Save
The save stage provides a convenient way to export data to file. With the filename specified in the stage, the user can just click the "run" button to save, bypassing a file chooser window. It also allows the user to specify options if needed.
Example stage syntax (filename only):
"my file.zsav"
The file extension will determine file format. The following are supported:
- SPSS (.sav)
- Compressed SPSS (.zsav)
- Excel (.xlsx)
- CSV (.csv)
You may include a folder in the path. But that folder must already exist to avoid error.

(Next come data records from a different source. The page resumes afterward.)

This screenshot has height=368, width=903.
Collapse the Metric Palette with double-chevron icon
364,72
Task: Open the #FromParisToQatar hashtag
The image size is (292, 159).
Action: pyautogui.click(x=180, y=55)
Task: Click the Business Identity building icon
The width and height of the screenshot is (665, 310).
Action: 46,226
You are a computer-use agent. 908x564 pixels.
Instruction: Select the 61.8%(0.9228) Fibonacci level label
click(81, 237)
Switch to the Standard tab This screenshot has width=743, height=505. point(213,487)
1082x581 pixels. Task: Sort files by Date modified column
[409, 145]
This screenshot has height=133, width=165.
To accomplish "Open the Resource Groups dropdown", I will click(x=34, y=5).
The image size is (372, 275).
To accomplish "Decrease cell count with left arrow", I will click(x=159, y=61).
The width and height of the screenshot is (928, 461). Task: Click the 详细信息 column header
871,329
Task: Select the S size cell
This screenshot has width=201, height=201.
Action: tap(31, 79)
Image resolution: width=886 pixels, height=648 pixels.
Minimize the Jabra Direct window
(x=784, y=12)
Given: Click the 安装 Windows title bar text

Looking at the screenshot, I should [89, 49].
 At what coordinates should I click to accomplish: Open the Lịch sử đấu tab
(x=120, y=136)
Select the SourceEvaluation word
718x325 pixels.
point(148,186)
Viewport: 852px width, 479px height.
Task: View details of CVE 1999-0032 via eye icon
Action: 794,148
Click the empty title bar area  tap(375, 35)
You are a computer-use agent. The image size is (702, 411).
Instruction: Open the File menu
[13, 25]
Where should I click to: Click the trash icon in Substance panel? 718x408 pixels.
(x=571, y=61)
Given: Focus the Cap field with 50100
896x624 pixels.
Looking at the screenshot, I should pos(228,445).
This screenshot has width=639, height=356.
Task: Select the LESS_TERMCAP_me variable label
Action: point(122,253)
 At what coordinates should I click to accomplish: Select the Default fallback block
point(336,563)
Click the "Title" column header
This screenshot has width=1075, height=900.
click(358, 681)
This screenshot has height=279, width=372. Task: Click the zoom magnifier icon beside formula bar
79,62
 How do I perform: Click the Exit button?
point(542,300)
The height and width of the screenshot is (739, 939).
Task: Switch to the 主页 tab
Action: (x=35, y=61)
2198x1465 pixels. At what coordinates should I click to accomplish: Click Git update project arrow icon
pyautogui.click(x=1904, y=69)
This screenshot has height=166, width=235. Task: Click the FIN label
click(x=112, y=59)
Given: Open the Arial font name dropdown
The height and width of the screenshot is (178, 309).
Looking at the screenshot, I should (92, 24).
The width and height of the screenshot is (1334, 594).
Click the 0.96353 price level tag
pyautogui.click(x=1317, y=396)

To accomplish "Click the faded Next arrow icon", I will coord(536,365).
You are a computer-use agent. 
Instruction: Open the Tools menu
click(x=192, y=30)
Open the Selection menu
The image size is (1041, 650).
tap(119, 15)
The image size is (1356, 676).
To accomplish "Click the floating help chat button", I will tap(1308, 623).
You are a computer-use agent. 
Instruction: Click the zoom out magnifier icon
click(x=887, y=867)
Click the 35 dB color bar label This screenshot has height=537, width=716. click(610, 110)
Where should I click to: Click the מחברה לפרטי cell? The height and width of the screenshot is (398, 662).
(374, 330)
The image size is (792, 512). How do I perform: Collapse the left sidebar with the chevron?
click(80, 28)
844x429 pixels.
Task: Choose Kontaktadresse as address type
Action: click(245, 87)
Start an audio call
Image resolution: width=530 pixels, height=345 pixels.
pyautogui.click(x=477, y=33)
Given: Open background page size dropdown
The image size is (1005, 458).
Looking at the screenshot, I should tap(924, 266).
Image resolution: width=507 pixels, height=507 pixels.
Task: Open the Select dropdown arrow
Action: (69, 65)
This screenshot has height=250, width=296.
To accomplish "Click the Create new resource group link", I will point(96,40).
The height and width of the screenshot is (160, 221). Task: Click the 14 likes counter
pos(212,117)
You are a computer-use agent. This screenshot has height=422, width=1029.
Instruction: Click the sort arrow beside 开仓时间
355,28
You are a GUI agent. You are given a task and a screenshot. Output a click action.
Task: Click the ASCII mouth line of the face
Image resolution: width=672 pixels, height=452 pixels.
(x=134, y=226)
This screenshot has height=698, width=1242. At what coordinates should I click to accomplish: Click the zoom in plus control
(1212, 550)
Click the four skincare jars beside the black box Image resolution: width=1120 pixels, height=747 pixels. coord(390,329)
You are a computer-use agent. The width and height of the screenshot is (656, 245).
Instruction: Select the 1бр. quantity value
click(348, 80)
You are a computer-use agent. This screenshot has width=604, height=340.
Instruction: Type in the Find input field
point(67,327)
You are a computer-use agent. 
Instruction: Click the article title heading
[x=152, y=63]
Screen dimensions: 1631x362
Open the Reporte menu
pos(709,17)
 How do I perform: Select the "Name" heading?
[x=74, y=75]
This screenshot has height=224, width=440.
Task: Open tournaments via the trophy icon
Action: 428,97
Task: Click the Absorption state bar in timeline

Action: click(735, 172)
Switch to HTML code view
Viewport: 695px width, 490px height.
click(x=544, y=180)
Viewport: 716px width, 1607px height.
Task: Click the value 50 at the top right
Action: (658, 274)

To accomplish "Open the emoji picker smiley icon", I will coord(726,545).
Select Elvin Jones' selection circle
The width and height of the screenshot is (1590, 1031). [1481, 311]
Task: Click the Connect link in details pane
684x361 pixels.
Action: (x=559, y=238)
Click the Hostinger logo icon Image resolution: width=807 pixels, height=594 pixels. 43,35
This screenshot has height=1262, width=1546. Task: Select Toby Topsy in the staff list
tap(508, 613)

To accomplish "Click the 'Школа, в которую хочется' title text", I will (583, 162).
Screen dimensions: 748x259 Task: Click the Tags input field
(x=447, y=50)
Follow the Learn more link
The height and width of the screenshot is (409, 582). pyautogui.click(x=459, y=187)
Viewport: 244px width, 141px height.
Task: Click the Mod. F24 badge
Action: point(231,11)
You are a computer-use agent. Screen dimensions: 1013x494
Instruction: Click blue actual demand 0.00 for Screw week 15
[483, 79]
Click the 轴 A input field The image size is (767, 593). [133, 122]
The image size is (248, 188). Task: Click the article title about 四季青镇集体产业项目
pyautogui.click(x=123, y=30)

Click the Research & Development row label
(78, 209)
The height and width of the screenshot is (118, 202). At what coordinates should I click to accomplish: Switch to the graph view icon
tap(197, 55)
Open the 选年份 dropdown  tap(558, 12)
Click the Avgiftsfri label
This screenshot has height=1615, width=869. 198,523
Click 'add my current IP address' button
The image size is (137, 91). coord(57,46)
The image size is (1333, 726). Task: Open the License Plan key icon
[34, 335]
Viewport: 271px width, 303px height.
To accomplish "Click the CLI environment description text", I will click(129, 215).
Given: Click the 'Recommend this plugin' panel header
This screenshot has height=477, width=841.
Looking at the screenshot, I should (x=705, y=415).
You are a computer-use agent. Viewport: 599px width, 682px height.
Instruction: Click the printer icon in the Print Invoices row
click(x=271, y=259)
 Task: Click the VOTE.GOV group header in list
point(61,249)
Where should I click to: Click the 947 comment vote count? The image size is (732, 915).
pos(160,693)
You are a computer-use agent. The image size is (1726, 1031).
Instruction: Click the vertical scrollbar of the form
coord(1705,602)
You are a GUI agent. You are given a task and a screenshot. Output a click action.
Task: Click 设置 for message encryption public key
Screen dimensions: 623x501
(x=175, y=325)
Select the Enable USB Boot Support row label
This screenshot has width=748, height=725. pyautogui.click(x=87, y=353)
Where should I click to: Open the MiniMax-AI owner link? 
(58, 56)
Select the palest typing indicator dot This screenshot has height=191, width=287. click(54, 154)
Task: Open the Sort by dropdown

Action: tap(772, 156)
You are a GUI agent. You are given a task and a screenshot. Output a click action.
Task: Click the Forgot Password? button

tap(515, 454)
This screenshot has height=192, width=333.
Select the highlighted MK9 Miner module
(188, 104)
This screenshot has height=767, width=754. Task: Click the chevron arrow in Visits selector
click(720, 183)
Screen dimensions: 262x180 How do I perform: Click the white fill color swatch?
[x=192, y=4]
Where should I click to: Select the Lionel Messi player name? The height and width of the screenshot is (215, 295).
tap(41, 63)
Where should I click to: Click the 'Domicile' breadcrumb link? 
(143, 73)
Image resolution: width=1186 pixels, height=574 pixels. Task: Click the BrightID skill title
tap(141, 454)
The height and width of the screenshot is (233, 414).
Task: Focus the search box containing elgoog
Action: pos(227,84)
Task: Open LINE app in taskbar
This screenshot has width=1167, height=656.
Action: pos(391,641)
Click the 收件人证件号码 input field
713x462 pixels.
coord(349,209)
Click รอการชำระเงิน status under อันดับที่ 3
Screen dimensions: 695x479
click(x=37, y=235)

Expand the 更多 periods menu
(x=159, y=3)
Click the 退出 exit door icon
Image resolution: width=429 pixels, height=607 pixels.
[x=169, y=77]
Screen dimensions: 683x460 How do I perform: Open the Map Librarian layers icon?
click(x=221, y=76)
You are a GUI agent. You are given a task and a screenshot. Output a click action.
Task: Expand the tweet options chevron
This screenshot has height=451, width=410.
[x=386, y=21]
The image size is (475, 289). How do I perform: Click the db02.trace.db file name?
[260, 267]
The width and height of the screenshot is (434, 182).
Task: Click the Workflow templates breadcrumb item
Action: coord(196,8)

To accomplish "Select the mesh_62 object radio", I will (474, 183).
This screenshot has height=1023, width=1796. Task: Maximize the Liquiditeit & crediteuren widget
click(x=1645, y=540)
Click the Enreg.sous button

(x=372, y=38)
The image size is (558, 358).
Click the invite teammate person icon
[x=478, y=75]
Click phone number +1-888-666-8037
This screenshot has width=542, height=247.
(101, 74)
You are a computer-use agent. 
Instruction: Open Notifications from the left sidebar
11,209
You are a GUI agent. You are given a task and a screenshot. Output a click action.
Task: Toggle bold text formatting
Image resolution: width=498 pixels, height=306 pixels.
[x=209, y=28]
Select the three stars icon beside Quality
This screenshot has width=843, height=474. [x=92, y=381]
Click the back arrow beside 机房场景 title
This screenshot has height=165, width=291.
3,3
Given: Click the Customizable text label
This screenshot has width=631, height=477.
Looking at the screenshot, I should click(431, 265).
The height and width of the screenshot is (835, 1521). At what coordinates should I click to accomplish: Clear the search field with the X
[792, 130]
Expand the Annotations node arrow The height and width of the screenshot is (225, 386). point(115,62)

"out/myfile.sav" // the folder "out" must already exist
You may declare as an object to provide options:
{
"filename": "my file.xlsx",
"exportValueLabels": true
}
You may declare multiple output files, using an array:
[
"my file.sav",
"my compressed file.zsav",
{
"filename": "my excel file.xlsx",
// options
}
]
To specify files in a cross-platform manner, use relative paths and forward slashes.
If you need to use an absolute path on Windows, remember to escape the backslashes in JSON:
{
// if your OS uses backslashes in file path,
// remember to escape the backslashes in the JSON ("\\").
"filename": "D:\\Projects\\ACME\\data\\myfile.zsav"
}
Use absolute path (MacOS/Linux):
{
"filename": "~/Projects/ACME/data/myfile.sav"
}
Suggestion
In long-running data flows, intermediate outputs can be saved between major groups of stages to improve efficiency and flexibility. These staging output files enable selective re-execution of the pipeline, allowing only affected sections to be rerun instead of the entire data flow.
For example, consider a data flow with three sections: (1) merging multiple waves of survey data, (2) unrolling picks, and (3) applying weighting and recoding variables. If each section writes a staging output, changes made to the final section (such as updating a recode) can be executed without recomputing earlier stages.
To configure staging outputs:
- Add a Save stage immediately after the section you want to persist.
- Specify an output path (for example, "staging/stage1.zsav").
- Create a data source stage that uses the saved file as its input.
- Connect this data source to the subsequent section of the pipeline.
This configuration allows downstream stages to consume previously saved results, reducing execution time and isolating changes to specific parts of the data flow.